Paul Channon, Baron Kelvedon - Early Parliamentary Career - in Government

In Government

Channon was Parliamentary Private Secretary to Richard Wood, (later Lord Holderness), the Minister of Power, from 1959 to 1960, and then to R. A. Butler from 1961 to 1964 (while Butler was Home Secretary, First Secretary of State and then Foreign Secretary). Channon's father had once held the same position. Channon was elected to the executive of the 1922 Committee in 1965. He was one of few Conservative MPs to support the 1965 bill that ended capital punishment, and also opposed the unilateral declaration of independence by Ian Smith's Rhodesia.

In opposition, Conservative leader Edward Heath appointed Channon as a spokesman on public building and works in 1965, and then on arts in 1967. He served as a junior minister in the government led by Heath from 1970 to 1974, as Parliamentary Secretary at the Ministry of Housing and Local Government in 1970, then as Parliamentary Under-Secretary of State in the new Department of the Environment from 1970 to 1972, briefly as Minister of State at the Northern Ireland Office for six months in 1972, and then Minister of Housing and Construction from 1972 to 1974. Secretary of State for Northern Ireland William Whitelaw met IRA leader Sean MacStiofain and other Republicans at Channon's house in Chelsea on 7 July 1972. The talks ended in failure, and the IRA bombed Belfast repeatedly on Bloody Friday just 2 weeks later. After the February 1974 general election, Channon joined Heath's shadow cabinet as environment spokesman. His services were dispensed with by Margaret Thatcher when she became leader of the Conservative Party in February 1975.
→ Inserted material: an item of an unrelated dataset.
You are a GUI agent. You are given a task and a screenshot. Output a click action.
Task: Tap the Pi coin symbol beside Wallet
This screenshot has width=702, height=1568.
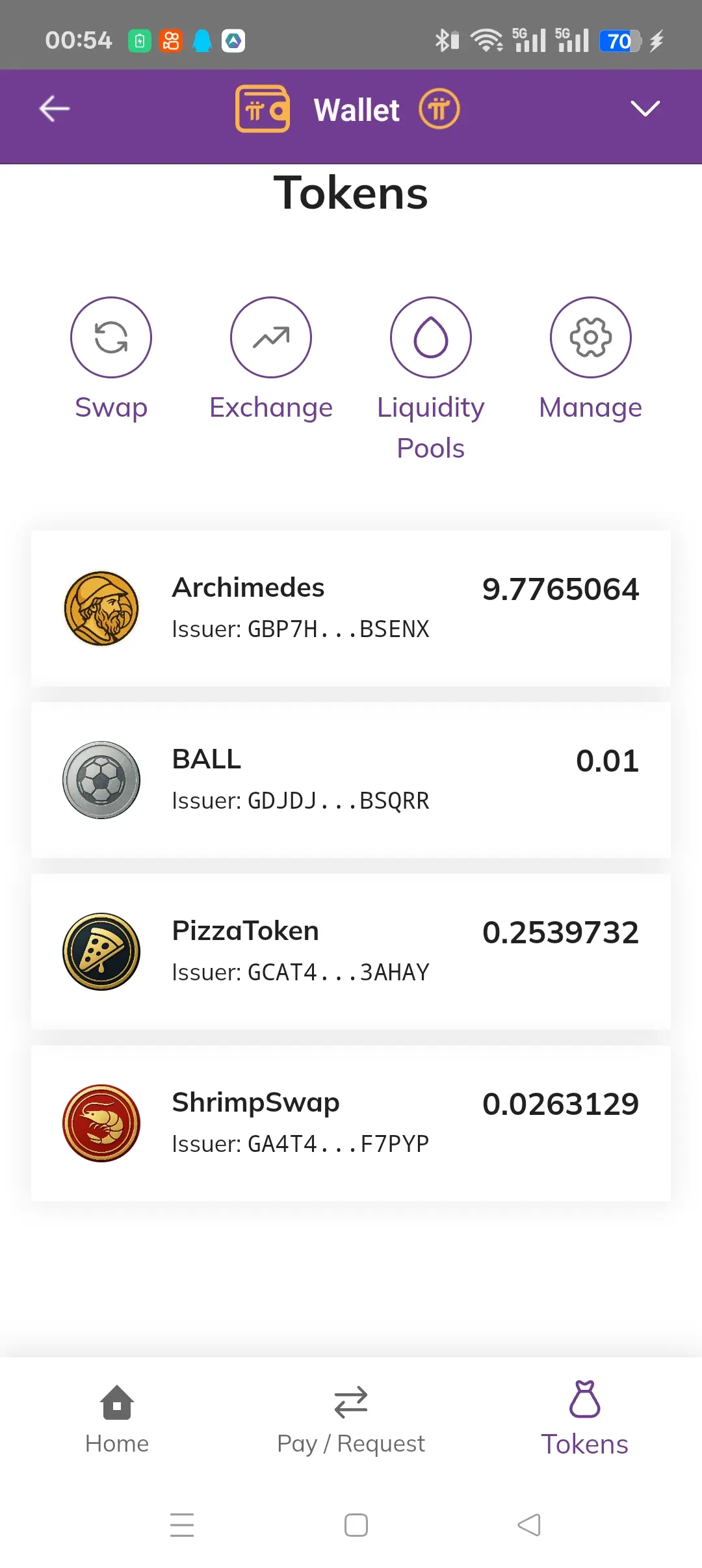point(439,109)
Channon joined the Conservative delegation to the Council of Europe and Western European Union in 1976, and considered standing in the first UK elections to the European Parliament in 1979, but failed to win the nomination for the North-East Essex seat.

He became Minister of State at the Civil Service Department when the Conservatives returned to power in 1979, and joined the Privy Council in 1980. After the department was abolished in 1981, he became Minister of the Arts. The call from 10 Downing Street came while he was swimming in the sea near his villa on the island of Mustique. He became Minister of State for Trade at the Department of Trade and Industry following the 1983 general election. He took charge of the department for two short periods, after Cecil Parkinson resigned following the Sara Keays affair in 1983, and while his successor, Norman Tebbit, recovered from his injuries sustained in the Brighton bombing in 1984. Channon became President of the Board of Trade and Secretary of State for Trade and Industry on 24 January 1986, after Leon Brittan resigned following the Westland affair.

Channon's time as Trade and Industry Secretary was marred in several ways. A major issue of the day was a takeover by the Guinness group using an inflated stock value via third parties - the Guinness share-trading fraud during its takeover of Distillers. As a member of the Guinness family, Channon had to stand aside from any investigation into the affair as he would have been accused of a conflict of interest. In addition, proposed sales of troubled nationalised carmarkers British Leyland to General Motors and of Austin Rover to Ford also fell through. Leyland Trucks was later sold to DAF. He blocked a proposed merger of Tate and Lyle with British Sugar and a takeover bid for Plessey by GEC. Channon was later alleged to have been involved in the government's secret supply of weapons of mass destruction to Iraq.